Among the programs that are losing money to the wall are the F-35 fighter jet, MQ-9 reaper drone, the P-8 Poseidon maritime patrol plane, the C-130J transport plane, the landing helicopter assault ship replacement, the expeditionary fast transport ship and unspecified equipment for the National Guard and reserves.

The latest transfer comes after the Pentagon last year used $2.5 billion from counter-drug funds and $3.6 billion in military construction funding for the wall.

In his statement on Wednesday, Thornberry differentiated between the money taken last year and what is being used this year. Last year, much of the money that was transferred to the counter-drug fund came from Army personnel accounts after the service did not meet its recruitment goals.

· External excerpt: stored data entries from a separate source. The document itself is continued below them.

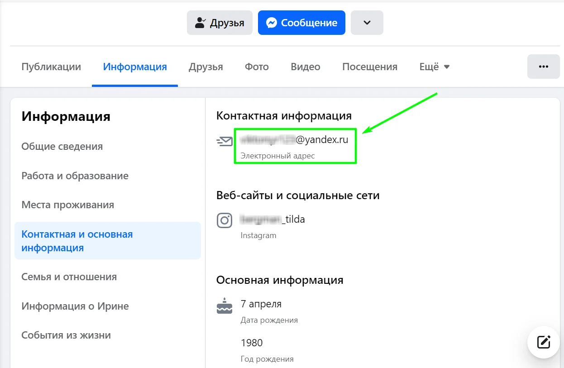Select the Информация tab
564x368 pixels.
(135, 67)
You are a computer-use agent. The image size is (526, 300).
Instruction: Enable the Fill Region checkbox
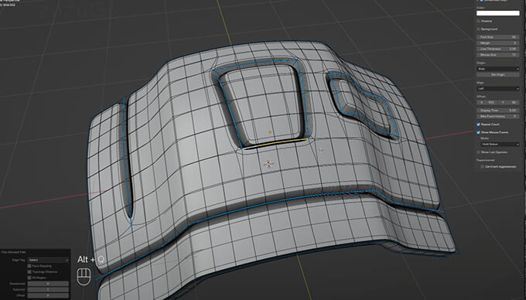29,278
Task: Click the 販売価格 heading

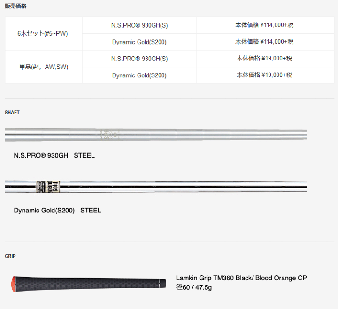Action: [15, 6]
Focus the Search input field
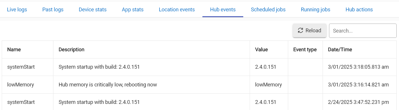The image size is (399, 110). pyautogui.click(x=363, y=31)
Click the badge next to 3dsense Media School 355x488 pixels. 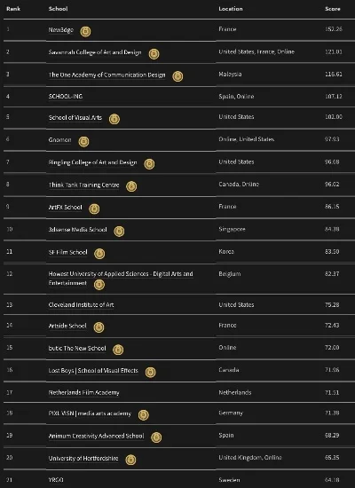click(119, 232)
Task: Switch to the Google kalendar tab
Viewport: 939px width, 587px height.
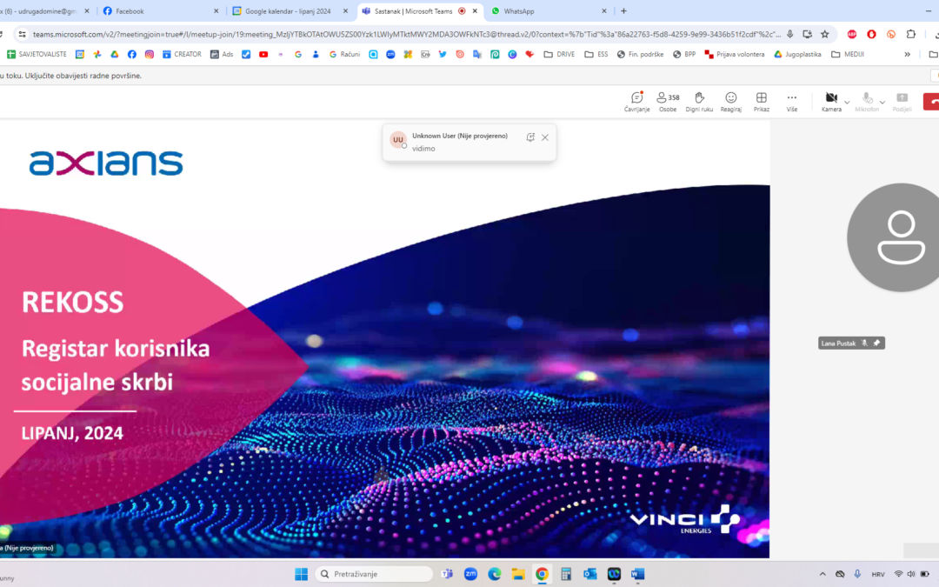Action: pos(287,11)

“This is not taking excess funds,” Thornberry said of this year’s funding grab. “It is substituting the judgment of the administration for the judgment of Congress by reducing specific weapons that had been authorized and appropriated. We made a different judgment call than the administration’s budget request.”

In his questions to Esper, Thornberry asked whether the annual defense policy bill “is going to matter” or if the White House will “send down a directive saying even though it’s signed into law, authorized and appropriated, we’re going to take away some money.”

Esper insisted that “what the Congress does matters,” adding “we look to the Congress as partners.”

Thornberry appeared unconvinced, replying that he’s “already expressed some of the concerns I have.” 

Smith, meanwhile, highlighted that the Pentagon recently sent Congress lists with tens of billions of dollars of so-called unfunded priorities.

“It was somewhere in the neighborhood of $20 [billion] to $30 billion of ‘unfunded’ requirements and at the same time, ‘meh, we found $3.8 billion just sitting in a corner that can go to a purpose that was not intended,’” Smith said.

He also noted that some of the military construction funds taken for the wall last year came from projects in Europe.

“These are particularly important because these are projects that were done in partnership with our NATO allies,” Smith said. “And if our NATO allies cannot even rely on us to come through on a — I forget the exact amount of money, I think it was in the tens of millions, maybe just over a $100 million [military construction] project — if we can’t come through with that, how much can they rely on us?”

As other committee members pressed Esper and Milley on the wall funds throughout the hearing, Milley said $3.8 billion would not be “a significant, immediate, strategic negative impact to the overall defense of the United States of America.” Milley also stressed the “precisely selected” words of “strategic” and “overall.”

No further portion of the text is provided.